[EXTRACT TO READ]
Co-coordinator pressure using IN query on single partition key with 9000 records 4MB size per partiton size - cassandra

I have 1000 partitions per table and cust_id is partition key and bucket_id and timestamp are the cluster keys.
Every hour one bucket_id and timestamp entry are recorded per cust_id.
Each day 24 * 1 = 24 rows will be recorded per partiton.
One year approx 9000 records per partion.
Partion size is 4MB approx.
---> 20 nodes Cassandra cluster single DC and RF=3
I want to select random five buckets for last 90 days data using IN query.
select cust_id,bucket_id,timestamp from customer_data where
cust_id='tlCXP5oB0cE2ryjgvvCyC52thm9Q11KJsEWe' and
bucket_id IN (0,2,5,7,8)
and timestamp >='2020-03-01 00:00:00' and
timestamp <='2020-06-01 00:00:00';
Please confirm, does this approach cause any issues with coordinator pressure and query timeouts?
How much data can a coordinator bear and return data without any issue?
How (internally) does an IN query scan the records on Cassandra? Please provide any detailed explanation.
If I run same kind of query for 10 Mil customers, does this affect coordinator pressure? Does it increase the chances to get a read timeout error?

It's could be hard to get definitive yes/no answer to these questions - there are some unknowns in them. For example, what version of Cassandra, how much memory is allocated for instance, what disks are used for data, what compaction strategy is used for a table, what consistency level do you use for reading the data, etc.
Overall, on the recent versions of Cassandra and when using SSDs, I won't expect problems with that, until you have hundreds of items in the IN list, especially if you're using consistency level LOCAL_ONE and prepared queries - all drivers use token-aware load balancing policy by default, and will route request to the node that holds the data, so it will be both coordinator & data node. Use of other consistency levels would put more pressure to the coordinating node, but it still should work quite good. The problem with read timeouts could start if you use HDDs, and overall incorrectly size the cluster.
Regarding the 10Mil customers - in your query you're doing select by partition key, so query is usually sent to a replica directly (if you use prepared statements). To avoid problems you shouldn't do IN for partition key column (cust_id in your case) - if you do queries for individual customers, driver will spread queries over the whole cluster & you'll avoid increased pressure on coordinator nodes.

[SOURCE MATERIAL]
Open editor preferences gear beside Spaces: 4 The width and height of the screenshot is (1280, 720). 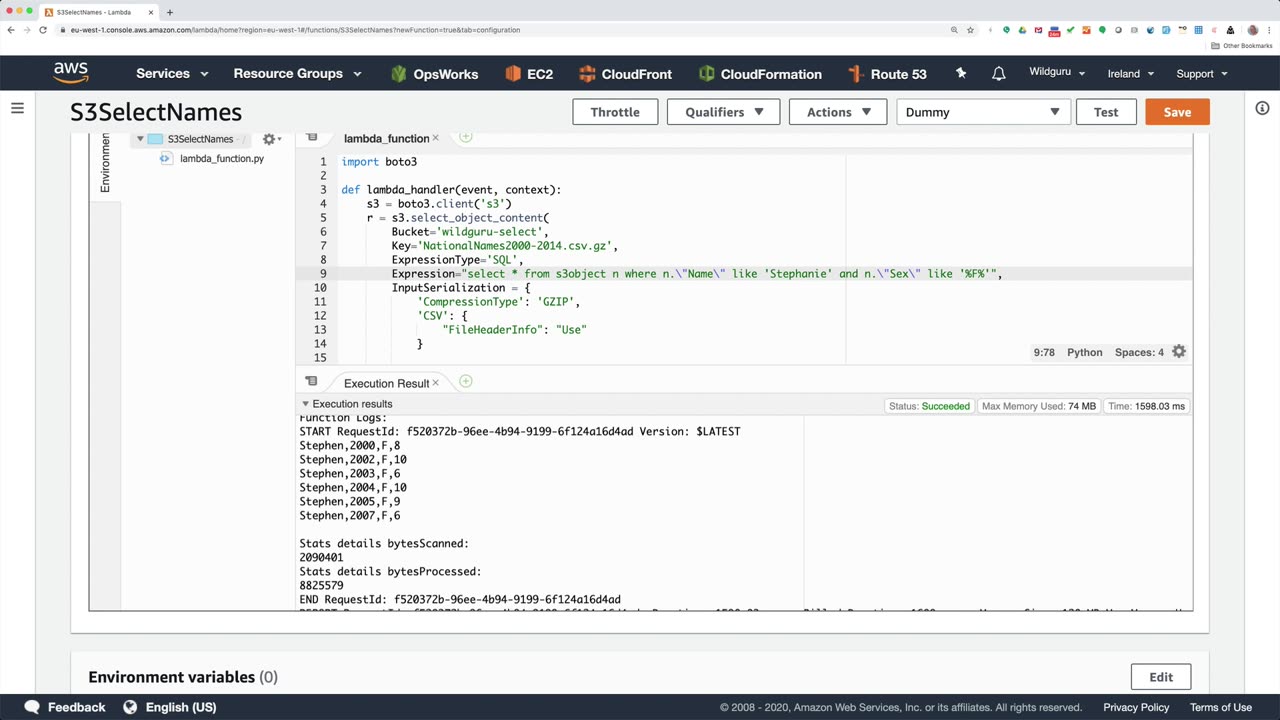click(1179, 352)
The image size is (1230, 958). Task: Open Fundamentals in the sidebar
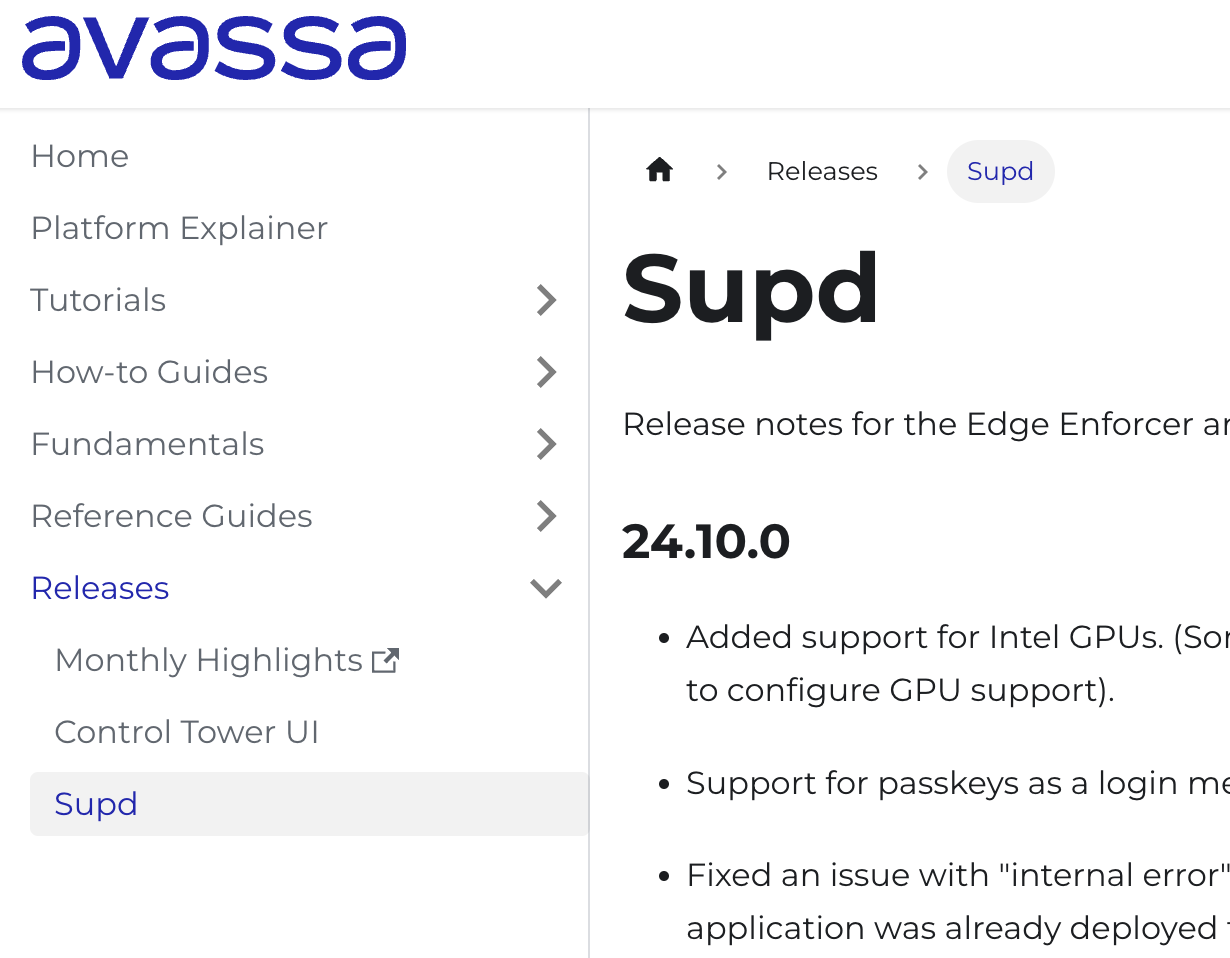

[PROBLEM 1] Reproduce the passage of the Cassandra forum thread from "I have 1000" up to and including "bucket_id IN (0,2,5,7,8)".
[PROBLEM 2] In the Cassandra forum thread, which load balancing policy do all drivers use by default?
[PROBLEM 3] Resume the Cassandra forum thread after its final sentence.

[TASK OUTPUT 1]
I have 1000 partitions per table and cust_id is partition key and bucket_id and timestamp are the cluster keys.
Every hour one bucket_id and timestamp entry are recorded per cust_id.
Each day 24 * 1 = 24 rows will be recorded per partiton.
One year approx 9000 records per partion.
Partion size is 4MB approx.
---> 20 nodes Cassandra cluster single DC and RF=3
I want to select random five buckets for last 90 days data using IN query.
select cust_id,bucket_id,timestamp from customer_data where
cust_id='tlCXP5oB0cE2ryjgvvCyC52thm9Q11KJsEWe' and
bucket_id IN (0,2,5,7,8)

[TASK OUTPUT 2] A token-aware load balancing policy.

[TASK OUTPUT 3]
But as usual, you need to test your table schema & cluster setup to prove this. I would recommend to use NoSQLBench - benchmark/load testing tool that was recently open sourced by DataStax - it was built for quick load testing of cluster and checking data models, and incorporates a lot of knowledge in area of performance testing.

Please try to ask one question per question.
Regarding the how much a coordinator node can handle, Alex is correct in that there are several factors which contribute to that.
Size of the result set.
Heap/RAM available on the coordinator node.
Network consistency between nodes.
Storage config (spinning, SSD, NFS, etc).
Coordinator pressure will vary widely based on these parameters. My advice, is to leave all timeout threshold settings at their defaults. They are there to protect your nodes from becoming overwhelmed. Timeouts are Cassandra's way of helping you figure out how much it can handle.
How (internally) does an IN query scan the records on Cassandra? Please provide any detailed explanation.
Based on your description, the primary key definition should look like this:
PRIMARY KEY ((cust_id),bucket_id,timestamp)
The data will be stored on disk by partition, and sorted by the cluster keys, similar to this (assuming ascending order on bucket_id and descending order on timestamp:
cust_id bucket_id timestamp
'tlCXP5oB0cE2ryjgvvCyC52thm9Q11KJsEWe' 0 2020-03-02 04:00:00
2020-03-01 22:00:00
1 2020-03-27 16:00:00
2 2020-04-22 05:00:00
2020-04-01 17:00:00
2020-03-05 22:00:00
3 2020-04-27 19:00:00
4 2020-03-27 17:00:00
5 2020-04-12 08:00:00
2020-04-01 12:00:00
Cassandra reads through the SSTable files in that order. It's important to remember that Cassandra reads sequentially off disk. When queries force it to perform random reads, that's when things may start to get a little slow. The read path has structures like partition offsets and bloom filters which help it figure out which files (and where inside them) have the data. But within a partition, it will need to scan clustering keys and figure out what to skip and what to return.
Depending on how many updates these rows have taken, it's important to remember that the requested data may stretch across multiple files. Reading one file is faster than reading more than one.
At the very least, you're forcing it to stay on one node by specifying the partition key. But you'll have to test how much a coordinator can return before causing problems. In general, I wouldn't specify double digits of items in an IN clause.
In terms of optimizing file access, Jon Haddad (now of Apple) has a great article on this: Apache Cassandra Performance Tuning - Compression with Mixed Workloads It focuses mainly on the table compression settings (namely chunk_length_in_kb) and has some great tips on how to improve data access performance. Specifically, the section "How Data is Read" is of particular interest:
We pull chunks out of SSTables, decompress them, and return them to the client....During the read path, the entire chunk must be read and decompressed. We’re not able to selectively read only the bytes we need. The impact of this is that if we are using 4K chunks, we can get away with only reading 4K off disk. If we use 256KB chunks, we have to read the entire 256K.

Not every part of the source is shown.